Mosselen

De pedalen gaan in gestaag tempo rond. De ketting draait vrijwel onhoorbaar over de tandwielen. Het achterwiel snort als een spinnende kat. Een aantal keren per week mijn bezigheid van een uur. Daarom ook had het eigenlijk niet over mosselen moeten gaan maar de titel had moeten zijn “lof der saaiheid”. Want mijn racefiets staat geklemd in een Tacx, zo’n ding waar je het achterwiel klem in zet. Je kunt fietsen zonder een meter verder te komen. Gelet op de kou en de soms natte en gladde wegen fiets ik onder het afdak achter onze woning. Bewegen op medisch voorschrift, waarbij iedere klinker onder mij al meerdere keren bekeken is. Ze hebben voor een deel een eigen naam gekregen en de soorten onkruid tussen de stenen zijn al geteld. Dus niets dan saaiheid. Deze vorm van fietsen heeft wel het voordeel dat je over alles na kunt denken. Ik kan zelfs fietsen met de ogen dicht, terwijl op de koptelefoon de jaren 60 en 70 passeren.

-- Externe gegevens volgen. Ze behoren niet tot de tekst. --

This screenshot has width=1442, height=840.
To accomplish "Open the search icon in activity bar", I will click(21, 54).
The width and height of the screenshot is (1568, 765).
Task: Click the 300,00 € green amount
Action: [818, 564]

Saaiheid is ook het woord wat vaak even naar voren komt als je met mensen praat over deze tijden. Het gaat allemaal wel traag, er gebeurt weinig, een saai leven al met al. Van die gesprekken waar je op afstand van elkaar staat en het er nog even over hebt. Praten op afstand, beter kan de saaiheid nauwelijks omschreven worden.

“Niet herkend” had ook gekund als titel. Boodschappen doen met een mondkapje voor, wil nog wel eens leiden tot zo’n soort reactie. Dat er tegen je gezegd wordt: ik had je nog niet direct herkend. Terwijl ik natuurlijk met datzelfde probleem rond loop: wie is dat nu met die beslagen bril boven het mondkapje. Uiteindelijk valt dat kwartje wel en komt de herkenning.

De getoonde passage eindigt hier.